The insurance industry provides financial protection against a range of risks or perils in exchange for a premium payment. By selecting risks through the underwriting process and pooling such risks from different sources, the insurance company business model aims to collect more in premiums than is ultimately needed to pay out in loss claims. But even if loss claims exceed premiums collected in any year, an insurance company can still be profitable by generating investment income on the premiums collected until they are paid out in loss claims. So, the profitability of an insurance company rests on both its ability to underwrite risk and to manage investment assets.

The industry generally consists of companies providing protection against property and casualty risks, life and annuity risks, and health risks. The industry is further divided among primary insurance companies, who issue contracts of insurance directly to insureds (whether individuals or business entities), and reinsurance companies, who enter into reinsurance contracts with primary insurers to assume risks written by the primary insurer. Reinsurers effectively provide insurance to primary insurance companies.

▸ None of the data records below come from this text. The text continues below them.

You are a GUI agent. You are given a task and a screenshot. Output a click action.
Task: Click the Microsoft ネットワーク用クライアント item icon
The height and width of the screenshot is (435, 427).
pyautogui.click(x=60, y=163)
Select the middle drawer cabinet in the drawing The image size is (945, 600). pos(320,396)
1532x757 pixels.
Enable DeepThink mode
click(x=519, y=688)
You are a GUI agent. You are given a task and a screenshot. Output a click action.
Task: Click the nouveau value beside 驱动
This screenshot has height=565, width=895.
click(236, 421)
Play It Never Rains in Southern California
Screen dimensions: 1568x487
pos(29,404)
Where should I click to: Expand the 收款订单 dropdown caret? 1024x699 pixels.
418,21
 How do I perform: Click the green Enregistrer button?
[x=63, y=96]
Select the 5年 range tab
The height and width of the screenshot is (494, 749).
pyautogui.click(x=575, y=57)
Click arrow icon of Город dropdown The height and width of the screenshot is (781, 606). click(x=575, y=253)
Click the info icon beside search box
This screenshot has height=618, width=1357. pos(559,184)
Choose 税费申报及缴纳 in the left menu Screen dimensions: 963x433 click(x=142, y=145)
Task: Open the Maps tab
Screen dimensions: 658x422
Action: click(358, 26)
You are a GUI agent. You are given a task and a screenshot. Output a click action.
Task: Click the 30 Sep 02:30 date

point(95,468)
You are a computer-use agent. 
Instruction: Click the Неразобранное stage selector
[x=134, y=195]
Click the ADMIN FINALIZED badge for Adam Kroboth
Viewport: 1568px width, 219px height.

Insurance and reinsurance are regulated businesses, subject primarily to the laws of the jurisdiction of the company's domicile. Their activities are also regulated, through licensing and other requirements, by the laws of the jurisdictions where they conduct business. In the United States, insurance is primarily regulated at the state, not the federal, level. Since the financial crisis and the adoption of the Dodd-Frank Wall Street Reform and Consumer Protection Act (111 P.L. 203, 124 Stat. 1376) (Dodd-Frank Act), certain federal oversight has been imposed for the larger systemically important companies. In Europe, among European Union (EU) countries, insurance is regulated primarily by the EU Commission as well as by home country financial regulators.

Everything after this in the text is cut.